Denis Sutter, Julian Minder, Thomas Hofmann, Tiago Pimentel
TL;DR
This work critically assesses causal abstraction as a tool for mechanistic interpretability, showing that allowing arbitrarily powerful, especially non-linear, alignment maps makes any DNN perfectly align with any algorithm under mild assumptions, thereby making the approach vacuous without encoded constraints. The authors validate this non-linear representation dilemma empirically via distributed alignment search (DAS) across two tasks: hierarchical equality and indirect object identification (IOI) using Pythia models, demonstrating near-perfect interchange intervention accuracy (IIA) with non-linear maps even on randomly initialized networks. They discuss the implications for interpretability methods, highlighting the need to impose information-encoding assumptions (e.g., linear vs non-linear encoding) and to consider generalisation when learning alignment maps. The paper concludes that causal abstraction, in its unrestricted form, cannot by itself provide principled mechanistic insight, and future work should explore how representation encoding interacts with causal abstractions to yield robust interpretations.
Abstract
The concept of causal abstraction got recently popularised to demystify the opaque decision-making processes of machine learning models; in short, a neural network can be abstracted as a higher-level algorithm if there exists a function which allows us to map between them. Notably, most interpretability papers implement these maps as linear functions, motivated by the linear representation hypothesis: the idea that features are encoded linearly in a model's representations. However, this linearity constraint is not required by the definition of causal abstraction. In this work, we critically examine the concept of causal abstraction by considering arbitrarily powerful alignment maps. In particular, we prove that under reasonable assumptions, any neural network can be mapped to any algorithm, rendering this unrestricted notion of causal abstraction trivial and uninformative. We complement these theoretical findings with empirical evidence, demonstrating that it is possible to perfectly map models to algorithms even when these models are incapable of solving the actual task; e.g., on an experiment using randomly initialised language models, our alignment maps reach 100\% interchange-intervention accuracy on the indirect object identification task.
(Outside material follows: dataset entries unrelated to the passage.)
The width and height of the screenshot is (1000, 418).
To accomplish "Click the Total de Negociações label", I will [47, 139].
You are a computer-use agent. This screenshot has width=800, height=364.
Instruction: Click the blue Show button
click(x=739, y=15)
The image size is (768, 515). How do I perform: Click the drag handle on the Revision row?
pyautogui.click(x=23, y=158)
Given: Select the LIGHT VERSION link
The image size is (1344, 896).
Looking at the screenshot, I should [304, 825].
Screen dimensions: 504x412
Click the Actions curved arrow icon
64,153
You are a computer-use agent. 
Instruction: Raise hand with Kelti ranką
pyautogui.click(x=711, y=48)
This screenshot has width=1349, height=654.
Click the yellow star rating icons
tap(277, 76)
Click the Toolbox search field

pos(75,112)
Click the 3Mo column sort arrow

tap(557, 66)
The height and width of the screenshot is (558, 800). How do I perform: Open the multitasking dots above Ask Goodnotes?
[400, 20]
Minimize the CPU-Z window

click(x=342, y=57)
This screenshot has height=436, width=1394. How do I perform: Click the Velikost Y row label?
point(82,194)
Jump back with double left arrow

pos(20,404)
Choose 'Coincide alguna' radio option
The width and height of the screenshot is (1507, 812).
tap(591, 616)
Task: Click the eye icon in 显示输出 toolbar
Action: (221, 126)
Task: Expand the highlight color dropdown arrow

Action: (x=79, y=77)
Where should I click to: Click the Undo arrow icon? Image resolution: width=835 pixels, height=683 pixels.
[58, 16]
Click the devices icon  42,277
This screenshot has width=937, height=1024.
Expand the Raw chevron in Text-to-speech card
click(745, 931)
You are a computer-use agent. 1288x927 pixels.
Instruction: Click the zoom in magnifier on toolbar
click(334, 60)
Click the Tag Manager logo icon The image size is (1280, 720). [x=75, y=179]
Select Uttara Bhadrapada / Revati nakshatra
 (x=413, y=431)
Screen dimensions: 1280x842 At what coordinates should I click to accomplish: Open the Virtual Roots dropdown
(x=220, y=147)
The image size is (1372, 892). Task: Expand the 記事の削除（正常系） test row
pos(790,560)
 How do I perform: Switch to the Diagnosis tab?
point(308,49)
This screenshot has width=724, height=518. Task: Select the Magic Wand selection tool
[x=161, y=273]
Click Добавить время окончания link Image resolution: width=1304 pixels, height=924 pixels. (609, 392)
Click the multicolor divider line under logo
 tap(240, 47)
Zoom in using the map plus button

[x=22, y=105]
This raises the non-linear representation dilemma: if we lift the linearity constraint imposed to alignment maps in causal abstraction analyses, we are left with no principled way to balance the inherent trade-off between these maps' complexity and accuracy. Together, these results suggest an answer to our title's question: causal abstraction is not enough for mechanistic interpretability, as it becomes vacuous without assumptions about how models encode information. Studying the connection between this information-encoding assumption and causal abstraction should lead to exciting future work.